Voicing “cautious optimism” for the other two Bahamian dollar mutual funds’ performance over the remainder of 2022, he added that “there’s some value there” with all five BISX-listed bank stocks - RBC FINCO, CIBC FirstCaribbean, Commonwealth Bank, Fidelity Bank (Bahamas) and Bank of the Bahamas - shaking off their COVID loan loss provisions to return to profitability, with several resuming or increasing shareholder dividend payments.

“In the local equities market, AML Foods is up 25 percent year-to-date just on share price appreciation alone, not including dividends,” Mr Slatter said. “Other key drivers are Cable Bahamas, up 28 percent; CIBC is up 33 percent; Fidelity Bank is up 21 percent; FINCO 11 percent and Colina up 16 percent.

“It shows a very strong recovery in the local equities market. With the nature of equities markets, they’ve had some tough years but also some really good years. A lot of this has to do with adding to positions when the market was down in 2020, and continuing to add to positions in 2021 with the expectation of recovery in 2022. If you’re prudent, you invest for the long-term.

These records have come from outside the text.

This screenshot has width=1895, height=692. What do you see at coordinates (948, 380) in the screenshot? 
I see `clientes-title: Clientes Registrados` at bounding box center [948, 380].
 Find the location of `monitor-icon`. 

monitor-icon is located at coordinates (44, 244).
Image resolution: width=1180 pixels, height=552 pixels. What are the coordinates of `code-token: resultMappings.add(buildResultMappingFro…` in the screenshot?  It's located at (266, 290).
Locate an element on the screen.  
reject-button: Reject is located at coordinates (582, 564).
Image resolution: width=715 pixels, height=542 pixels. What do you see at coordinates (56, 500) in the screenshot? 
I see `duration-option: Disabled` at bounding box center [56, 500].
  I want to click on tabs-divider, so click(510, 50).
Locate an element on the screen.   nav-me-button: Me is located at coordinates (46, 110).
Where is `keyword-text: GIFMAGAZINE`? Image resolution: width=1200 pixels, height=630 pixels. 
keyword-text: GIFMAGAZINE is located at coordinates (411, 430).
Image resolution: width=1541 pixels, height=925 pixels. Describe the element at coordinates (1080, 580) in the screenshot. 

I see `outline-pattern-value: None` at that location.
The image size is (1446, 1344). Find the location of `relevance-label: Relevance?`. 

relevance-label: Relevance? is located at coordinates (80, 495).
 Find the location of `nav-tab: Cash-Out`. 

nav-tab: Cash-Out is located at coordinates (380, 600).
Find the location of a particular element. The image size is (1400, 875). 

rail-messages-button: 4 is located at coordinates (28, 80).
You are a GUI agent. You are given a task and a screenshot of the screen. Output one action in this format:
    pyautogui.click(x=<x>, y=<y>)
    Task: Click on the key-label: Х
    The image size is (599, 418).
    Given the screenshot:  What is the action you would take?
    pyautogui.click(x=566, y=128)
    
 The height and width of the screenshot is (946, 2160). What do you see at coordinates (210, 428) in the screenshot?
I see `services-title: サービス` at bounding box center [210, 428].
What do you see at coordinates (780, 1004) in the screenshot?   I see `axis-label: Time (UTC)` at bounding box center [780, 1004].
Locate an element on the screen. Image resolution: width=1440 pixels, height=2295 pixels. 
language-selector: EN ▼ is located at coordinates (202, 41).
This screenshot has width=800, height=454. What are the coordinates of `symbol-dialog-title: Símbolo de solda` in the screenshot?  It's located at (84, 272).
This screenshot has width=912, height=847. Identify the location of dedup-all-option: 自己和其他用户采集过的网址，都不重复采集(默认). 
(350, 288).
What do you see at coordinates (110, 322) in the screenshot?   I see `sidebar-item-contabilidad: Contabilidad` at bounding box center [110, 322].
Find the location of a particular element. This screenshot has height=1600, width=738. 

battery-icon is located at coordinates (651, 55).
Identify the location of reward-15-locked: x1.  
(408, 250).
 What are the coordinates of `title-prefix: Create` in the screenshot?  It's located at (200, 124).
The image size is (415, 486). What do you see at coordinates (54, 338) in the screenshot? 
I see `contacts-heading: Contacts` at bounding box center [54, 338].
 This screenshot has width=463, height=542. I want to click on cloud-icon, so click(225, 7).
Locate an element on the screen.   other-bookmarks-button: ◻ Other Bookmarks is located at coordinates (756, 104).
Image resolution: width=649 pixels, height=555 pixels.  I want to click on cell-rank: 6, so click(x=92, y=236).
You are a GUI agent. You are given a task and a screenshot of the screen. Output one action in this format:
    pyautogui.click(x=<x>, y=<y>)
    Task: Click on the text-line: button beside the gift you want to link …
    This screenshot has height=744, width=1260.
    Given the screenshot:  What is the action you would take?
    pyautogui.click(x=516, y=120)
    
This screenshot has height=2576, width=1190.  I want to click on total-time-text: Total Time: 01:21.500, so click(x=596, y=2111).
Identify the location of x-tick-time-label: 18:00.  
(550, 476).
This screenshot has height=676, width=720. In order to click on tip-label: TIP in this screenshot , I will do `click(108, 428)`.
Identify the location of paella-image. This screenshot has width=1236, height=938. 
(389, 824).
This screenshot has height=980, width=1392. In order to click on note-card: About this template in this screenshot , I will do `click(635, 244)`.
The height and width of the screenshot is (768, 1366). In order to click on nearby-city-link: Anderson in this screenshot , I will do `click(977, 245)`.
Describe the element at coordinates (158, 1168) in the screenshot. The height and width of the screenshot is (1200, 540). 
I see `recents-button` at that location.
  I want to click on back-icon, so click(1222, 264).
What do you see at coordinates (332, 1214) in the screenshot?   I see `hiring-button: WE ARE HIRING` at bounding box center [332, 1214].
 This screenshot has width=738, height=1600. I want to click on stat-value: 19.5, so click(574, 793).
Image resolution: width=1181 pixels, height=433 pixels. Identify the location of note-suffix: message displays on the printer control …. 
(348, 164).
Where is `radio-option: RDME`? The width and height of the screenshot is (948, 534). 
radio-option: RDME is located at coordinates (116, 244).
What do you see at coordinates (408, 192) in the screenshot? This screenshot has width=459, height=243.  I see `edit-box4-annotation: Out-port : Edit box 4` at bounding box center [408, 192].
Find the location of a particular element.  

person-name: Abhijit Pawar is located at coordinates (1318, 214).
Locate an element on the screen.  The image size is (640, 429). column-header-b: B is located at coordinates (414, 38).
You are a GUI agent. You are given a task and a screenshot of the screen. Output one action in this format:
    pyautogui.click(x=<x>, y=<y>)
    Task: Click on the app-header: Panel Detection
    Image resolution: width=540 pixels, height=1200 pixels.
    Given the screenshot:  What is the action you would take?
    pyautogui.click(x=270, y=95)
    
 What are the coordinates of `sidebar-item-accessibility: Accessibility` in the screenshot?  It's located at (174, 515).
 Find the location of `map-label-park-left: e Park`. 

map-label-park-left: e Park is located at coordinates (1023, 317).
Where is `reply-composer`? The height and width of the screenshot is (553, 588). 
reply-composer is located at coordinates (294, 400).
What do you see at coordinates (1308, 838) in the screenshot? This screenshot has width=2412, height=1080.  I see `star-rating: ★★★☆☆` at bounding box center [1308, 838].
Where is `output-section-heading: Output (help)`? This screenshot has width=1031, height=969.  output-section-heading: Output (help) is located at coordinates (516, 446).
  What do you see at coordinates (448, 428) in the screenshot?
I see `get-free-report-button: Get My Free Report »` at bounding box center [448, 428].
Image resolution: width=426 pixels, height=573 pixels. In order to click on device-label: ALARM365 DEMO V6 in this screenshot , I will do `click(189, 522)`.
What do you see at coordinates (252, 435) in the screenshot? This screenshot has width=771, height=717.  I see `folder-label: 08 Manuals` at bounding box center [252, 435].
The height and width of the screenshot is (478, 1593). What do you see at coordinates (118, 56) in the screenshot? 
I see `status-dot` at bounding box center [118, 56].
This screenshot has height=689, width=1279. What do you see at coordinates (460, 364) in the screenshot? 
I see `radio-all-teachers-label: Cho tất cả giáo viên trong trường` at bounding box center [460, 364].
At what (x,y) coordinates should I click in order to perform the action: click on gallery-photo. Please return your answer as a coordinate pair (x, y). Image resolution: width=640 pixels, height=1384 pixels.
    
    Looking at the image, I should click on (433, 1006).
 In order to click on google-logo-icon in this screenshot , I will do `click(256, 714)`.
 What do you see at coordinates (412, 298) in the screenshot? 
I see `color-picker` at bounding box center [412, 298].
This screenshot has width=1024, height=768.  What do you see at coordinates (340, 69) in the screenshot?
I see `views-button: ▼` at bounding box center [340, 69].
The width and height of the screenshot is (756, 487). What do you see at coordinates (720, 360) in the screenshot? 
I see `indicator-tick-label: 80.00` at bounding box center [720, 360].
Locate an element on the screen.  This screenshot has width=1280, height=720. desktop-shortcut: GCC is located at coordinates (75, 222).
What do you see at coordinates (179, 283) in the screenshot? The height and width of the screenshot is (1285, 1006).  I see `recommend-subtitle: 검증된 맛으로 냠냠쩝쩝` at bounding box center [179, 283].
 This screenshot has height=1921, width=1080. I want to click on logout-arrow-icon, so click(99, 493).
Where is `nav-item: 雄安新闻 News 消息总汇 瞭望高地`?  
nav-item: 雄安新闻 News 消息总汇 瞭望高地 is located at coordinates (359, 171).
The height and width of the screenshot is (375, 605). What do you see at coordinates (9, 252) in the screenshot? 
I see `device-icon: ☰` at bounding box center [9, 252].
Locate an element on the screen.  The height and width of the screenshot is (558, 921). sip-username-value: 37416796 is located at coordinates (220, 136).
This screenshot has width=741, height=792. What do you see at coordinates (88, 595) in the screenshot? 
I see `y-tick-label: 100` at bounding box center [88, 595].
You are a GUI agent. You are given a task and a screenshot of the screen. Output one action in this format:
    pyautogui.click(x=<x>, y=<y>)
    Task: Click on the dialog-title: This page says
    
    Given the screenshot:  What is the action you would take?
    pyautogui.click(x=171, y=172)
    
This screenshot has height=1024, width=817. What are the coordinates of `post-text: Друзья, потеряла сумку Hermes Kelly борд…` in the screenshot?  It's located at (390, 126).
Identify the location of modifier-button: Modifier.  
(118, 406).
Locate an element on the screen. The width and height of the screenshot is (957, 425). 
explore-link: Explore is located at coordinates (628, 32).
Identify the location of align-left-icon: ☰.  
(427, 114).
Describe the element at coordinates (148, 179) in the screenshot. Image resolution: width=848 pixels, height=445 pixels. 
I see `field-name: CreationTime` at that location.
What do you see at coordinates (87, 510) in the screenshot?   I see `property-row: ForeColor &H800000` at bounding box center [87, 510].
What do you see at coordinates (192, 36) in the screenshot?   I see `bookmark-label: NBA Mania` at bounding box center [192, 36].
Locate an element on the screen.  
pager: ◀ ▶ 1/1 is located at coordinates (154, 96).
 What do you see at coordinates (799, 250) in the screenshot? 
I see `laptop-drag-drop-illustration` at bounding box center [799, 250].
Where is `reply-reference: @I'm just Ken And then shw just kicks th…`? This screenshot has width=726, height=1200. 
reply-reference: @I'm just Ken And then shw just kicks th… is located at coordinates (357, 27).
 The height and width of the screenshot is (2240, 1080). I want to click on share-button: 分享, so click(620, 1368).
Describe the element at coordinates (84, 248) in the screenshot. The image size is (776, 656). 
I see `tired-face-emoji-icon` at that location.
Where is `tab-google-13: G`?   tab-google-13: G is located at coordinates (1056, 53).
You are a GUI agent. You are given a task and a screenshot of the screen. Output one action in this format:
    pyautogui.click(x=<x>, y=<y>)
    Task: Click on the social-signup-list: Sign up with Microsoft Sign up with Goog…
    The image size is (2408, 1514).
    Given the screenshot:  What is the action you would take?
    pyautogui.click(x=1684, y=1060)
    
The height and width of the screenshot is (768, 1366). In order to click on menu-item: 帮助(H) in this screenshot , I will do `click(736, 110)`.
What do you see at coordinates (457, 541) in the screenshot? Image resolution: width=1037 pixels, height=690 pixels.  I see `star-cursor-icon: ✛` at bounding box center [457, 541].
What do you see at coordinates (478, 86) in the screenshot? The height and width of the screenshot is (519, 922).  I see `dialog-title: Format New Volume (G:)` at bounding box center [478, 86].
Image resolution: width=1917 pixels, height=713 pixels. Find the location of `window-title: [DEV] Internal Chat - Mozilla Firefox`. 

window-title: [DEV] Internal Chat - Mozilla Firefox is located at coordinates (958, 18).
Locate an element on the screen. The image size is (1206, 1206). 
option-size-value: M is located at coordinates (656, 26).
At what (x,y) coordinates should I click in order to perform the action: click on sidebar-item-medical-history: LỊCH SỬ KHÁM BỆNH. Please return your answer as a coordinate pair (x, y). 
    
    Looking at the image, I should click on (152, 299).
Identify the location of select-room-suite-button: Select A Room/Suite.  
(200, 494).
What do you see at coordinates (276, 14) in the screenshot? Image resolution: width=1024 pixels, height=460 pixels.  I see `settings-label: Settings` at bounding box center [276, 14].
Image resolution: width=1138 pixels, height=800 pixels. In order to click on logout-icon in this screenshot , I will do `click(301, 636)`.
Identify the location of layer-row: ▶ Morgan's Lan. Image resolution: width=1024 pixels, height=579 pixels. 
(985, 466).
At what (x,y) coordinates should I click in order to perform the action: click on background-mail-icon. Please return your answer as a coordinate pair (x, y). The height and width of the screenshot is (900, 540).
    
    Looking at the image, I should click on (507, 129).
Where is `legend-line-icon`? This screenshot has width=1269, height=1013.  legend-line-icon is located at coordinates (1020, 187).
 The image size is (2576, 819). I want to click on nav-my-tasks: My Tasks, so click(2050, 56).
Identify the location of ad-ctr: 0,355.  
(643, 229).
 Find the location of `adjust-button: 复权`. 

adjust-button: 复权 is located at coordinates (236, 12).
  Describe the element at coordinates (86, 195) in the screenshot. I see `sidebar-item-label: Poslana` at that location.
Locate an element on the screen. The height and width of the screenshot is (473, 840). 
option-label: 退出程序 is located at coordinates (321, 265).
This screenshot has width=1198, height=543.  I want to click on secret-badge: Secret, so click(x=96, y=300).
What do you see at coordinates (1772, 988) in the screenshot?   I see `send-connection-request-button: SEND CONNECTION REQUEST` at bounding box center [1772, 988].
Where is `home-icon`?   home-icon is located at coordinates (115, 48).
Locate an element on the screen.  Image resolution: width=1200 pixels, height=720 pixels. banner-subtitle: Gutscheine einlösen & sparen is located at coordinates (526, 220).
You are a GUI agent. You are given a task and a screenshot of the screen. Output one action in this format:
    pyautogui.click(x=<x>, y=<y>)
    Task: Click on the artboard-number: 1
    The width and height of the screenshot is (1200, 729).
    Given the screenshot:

When good stocks are sliding you are buying.”

Explaining the subscription surge into RF Bank & Trust’s investment funds, Mr Slatter told Tribune Business: “We have a tremendous amount of liquidity in the banking system. Investors with money in the bank are effectively earning zero interest instead of generating returns, but when you factor in inflation you actually have negative returns of 5-6 percent.

“People are getting wise to the consequences of leaving money in the bank with negative returns, so they’re pulling this money out of the banking sector and putting it into investment products.” He argued that the need to put the $2.3bn in surplus banking sector liquidity, which represents monies available for lending and investing, to better use went beyond individual investors directly to the health of the Bahamian economy.

“If you have capital in the bank and it’s not doing much, it’s not doing anything for the economy,” Mr Slatter told this newspaper. “We need to put it to use to help companies to grow and increase returns for investors, which will be a win-win for the economy as a whole. We need to make sure these capital holdings are more efficiently utilised, not just sitting there doing zero.”

Looking ahead to 2023, the RF Bank & Trust investments chief forecast that the Targeted Equity Fund was unlikely to enjoy a repeat of this year’s returns although it will still produce positive results for investors. The Prime Income Fund, though, will “outperform” 2022 while the Secure Balanced Fund will match this year’s results. And the recovery in US markets was also likely to reverse this year’s negative returns, and make them positive, for the international funds.